**Bacaan:**
Program Membangun Desa semestinya secara filosofisnya mampu menjawab permasalah over consumption (Konsumsi berlebih) sehingga secara perlahan bisa melepaskan ketergantungan masyarakat desa dari tauke sebagai bagian dari perbaikan infratruktur ekonomi dan perubahan pemikiran ekonomi. Filosofi ini harus diikuti oleh pembangunan infrastruktur sosial dan kelembagan desa yang berbasis pada potensi desa. Untuk itu sebagai program Pemberdayaan Desa mau tidak mau harus menyentuh pada tiga aspek penting di pedesaan, yaitu manusia, pengembangan usaha dan kapasitas kelembagaan.
Aspek manusia meliputi perubahan pola pikir dari pemikiran ekonomi susbsisten ke pemikiran ekonomi pasar, dari berproduksi untuk konsumsi menuju ke berproduksi untuk peningkatan pendapatan. Maka diperlukan langkah-langkah pengembangan usaha melalui penyediaan modal, pendampingan, pembentukan pasar dan kemampuan menejerial. Langkah ini tidak mungkin bisa dilakukan sendiri-sendiri maka perlu dilakukan secara bersama dengan membangun modal sosial melalui kelembagaan-kelembagaan formal, informal dan kelompok sosial dan ekonomi yang ada di desa. Selanjutnya diperlukan suatu kelembagaan ekonomi yang didukung oleh kelembagaan formal dan informal desa.

**Ketentuan Tugas:**
(1) Menurut bacaan tentang Program Membangun Desa, apa saja tiga aspek penting di pedesaan yang harus disentuh oleh program Pemberdayaan Desa?
(2) Kutiplah dari bacaan tentang Program Membangun Desa bagian yang dimulai dari "Program Membangun Desa" sampai "dan kapasitas kelembagaan.".
(3) Lanjutkan bacaan tentang Program Membangun Desa, dimulai setelah kalimat terakhirnya.

**Cuplikan Data:**
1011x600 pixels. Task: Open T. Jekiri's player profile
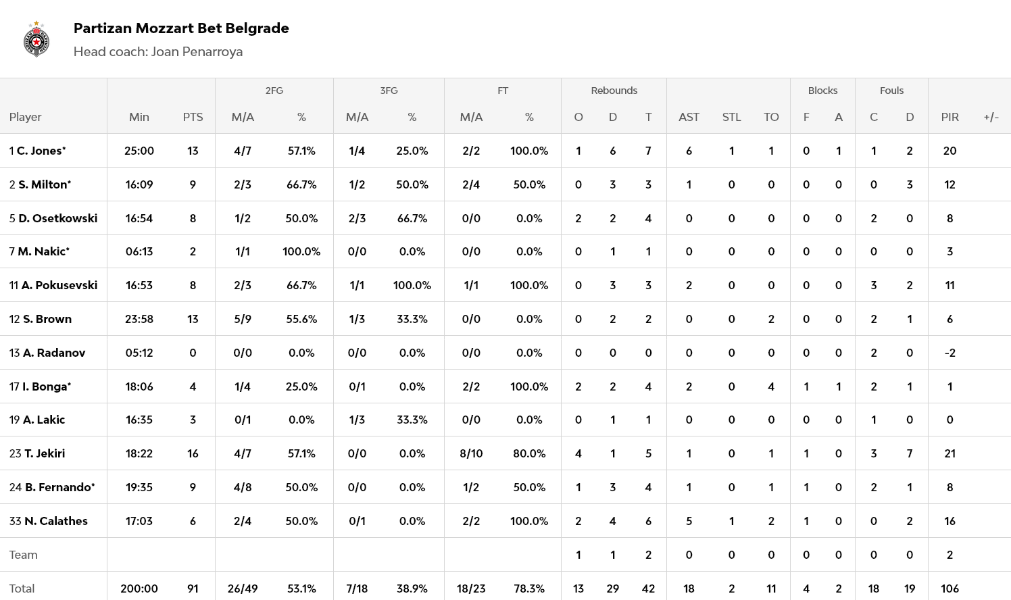tap(45, 453)
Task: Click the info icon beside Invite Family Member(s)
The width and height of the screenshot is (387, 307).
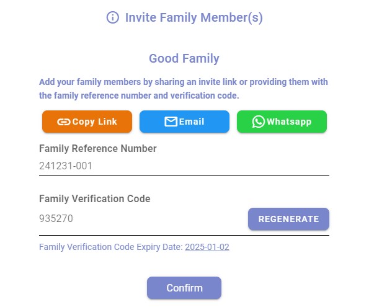Action: (112, 18)
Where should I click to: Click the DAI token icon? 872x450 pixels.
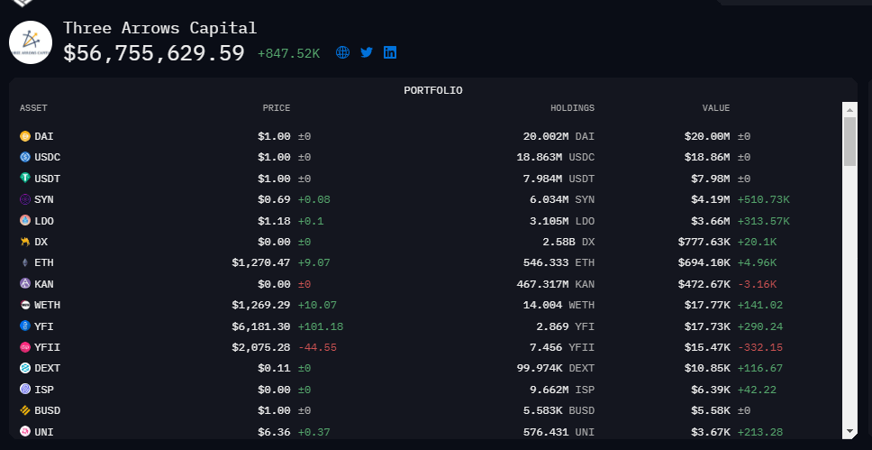25,136
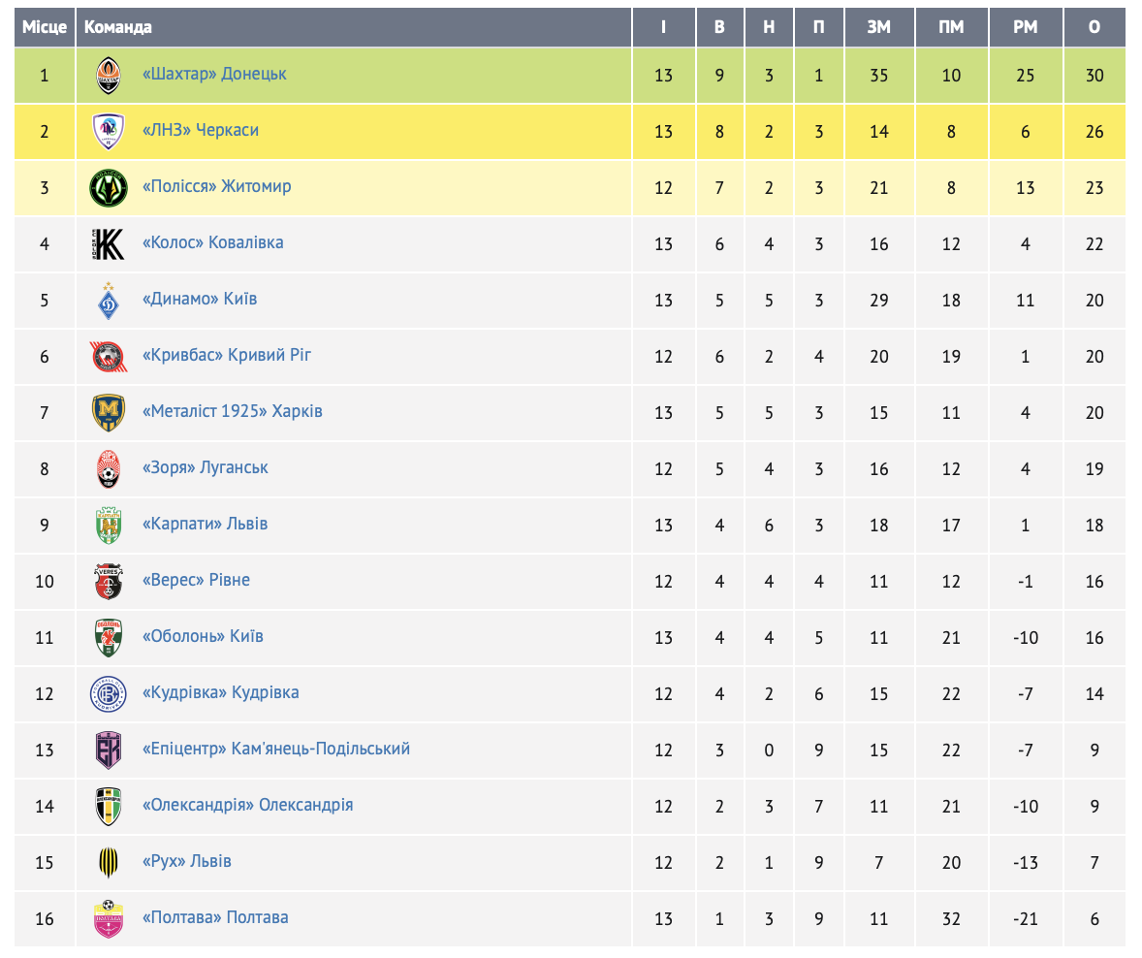Click the Dynamo Kyiv club emblem

pos(108,300)
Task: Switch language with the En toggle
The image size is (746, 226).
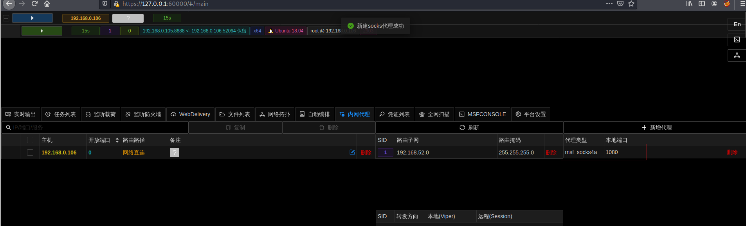Action: coord(737,24)
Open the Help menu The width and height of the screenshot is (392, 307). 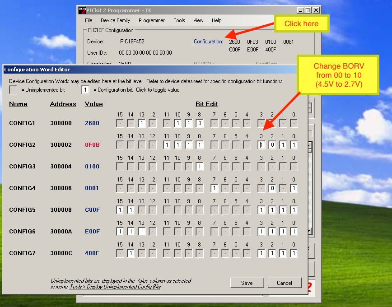(x=217, y=20)
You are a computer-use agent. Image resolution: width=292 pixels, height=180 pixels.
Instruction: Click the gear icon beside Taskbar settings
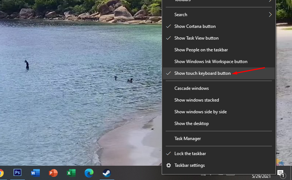(x=169, y=165)
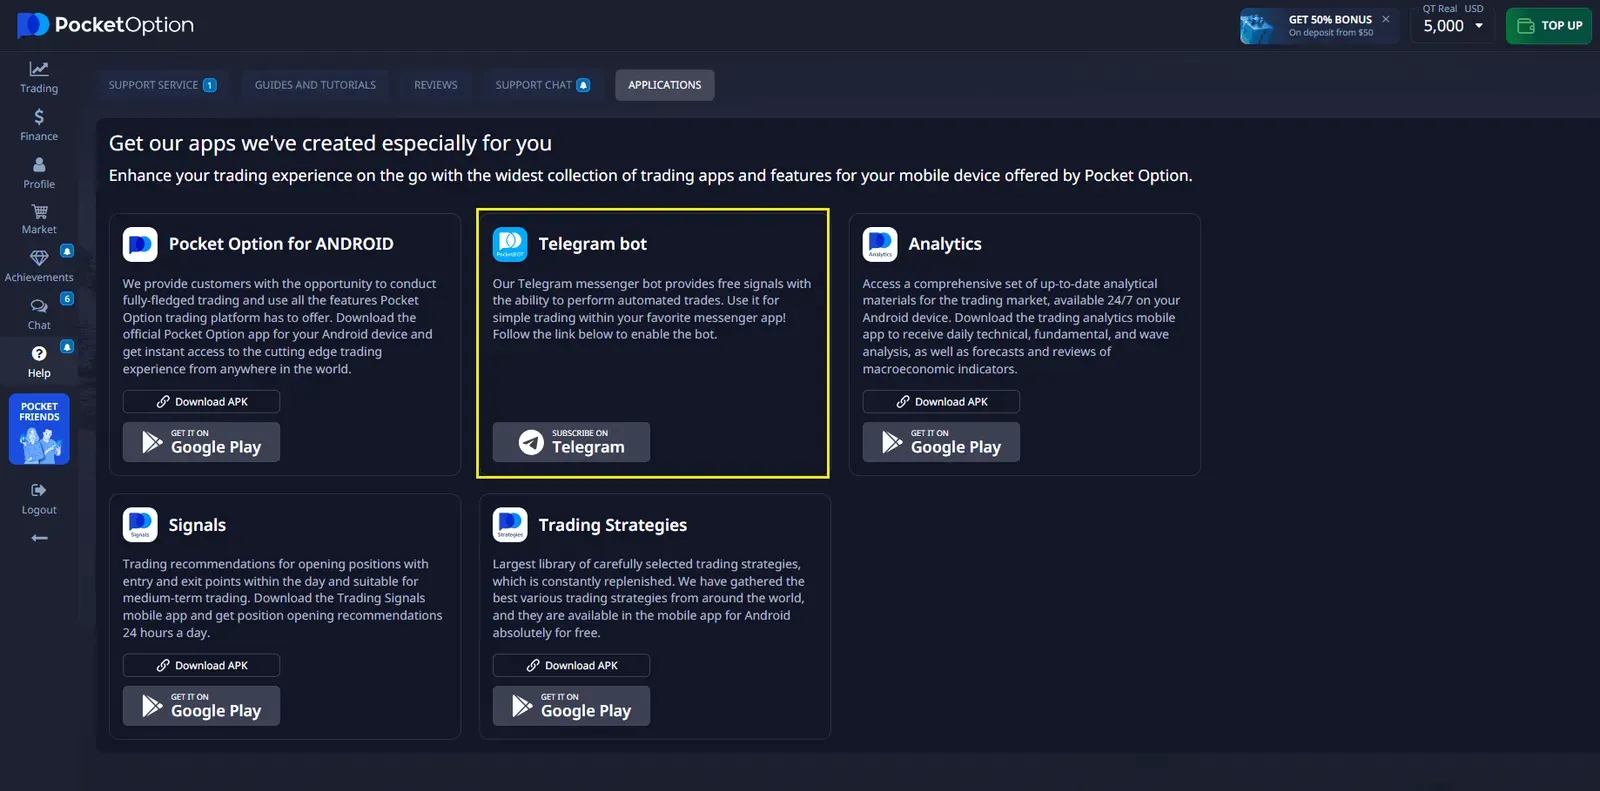Open the Finance dollar icon

(39, 124)
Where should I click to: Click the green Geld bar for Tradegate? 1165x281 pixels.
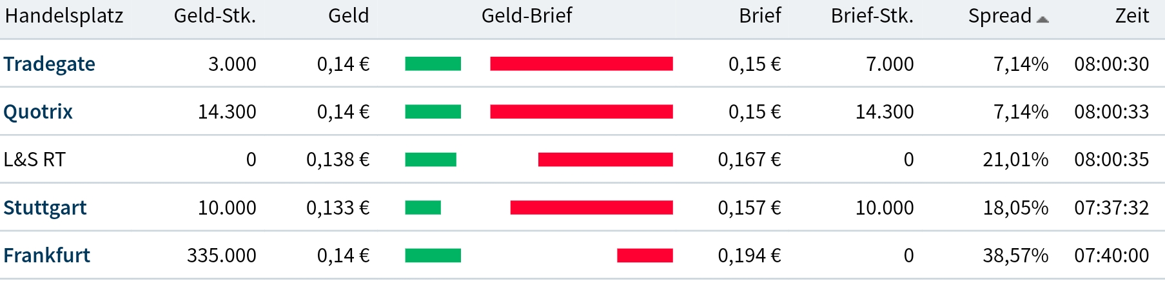coord(433,64)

**Jawaban Tugas:**
(1) Manusia, pengembangan usaha, dan kapasitas kelembagaan.

(2)
Program Membangun Desa semestinya secara filosofisnya mampu menjawab permasalah over consumption (Konsumsi berlebih) sehingga secara perlahan bisa melepaskan ketergantungan masyarakat desa dari tauke sebagai bagian dari perbaikan infratruktur ekonomi dan perubahan pemikiran ekonomi. Filosofi ini harus diikuti oleh pembangunan infrastruktur sosial dan kelembagan desa yang berbasis pada potensi desa. Untuk itu sebagai program Pemberdayaan Desa mau tidak mau harus menyentuh pada tiga aspek penting di pedesaan, yaitu manusia, pengembangan usaha dan kapasitas kelembagaan.

(3)
Untuk menghimpun langkah bersama tersebut diperlukan sebuah lembaga ekonomi berbasis komunitas yang dikenal dengan lembaga keuangan mikro dan fasilitas kedai desa yang khusus melayani masyarakat aygn tidak mampu. Agar kelembagaan formal dan non-formal mendukung langkah-langkah ini, maka diperlukan pendampingan bagi perbaikan kelembagaan pedesaan tersebut.
Pertimbangan-pertimbangan akademik yang mendorong dikembangkannya lembaga keuangan mikro ditingkat pedesaan tidak dilepas dari beberapa hal yang mendorong perubahan di tingkat pedesaan dan kedai desa. Faktor utama dari kecenderungan perubahan di pedesaan (Rawa 2004) adalah penetrasi perubahan yang tidak terkontrol dan mampu merombak tatanan struktur sosial dan ekonomi pedesaan yang sudah ada. Perubahan struktur sosial menjadikan pengembangan pilihan-pilihan alternatif yang tidak terikat dengan struktur sosial lama.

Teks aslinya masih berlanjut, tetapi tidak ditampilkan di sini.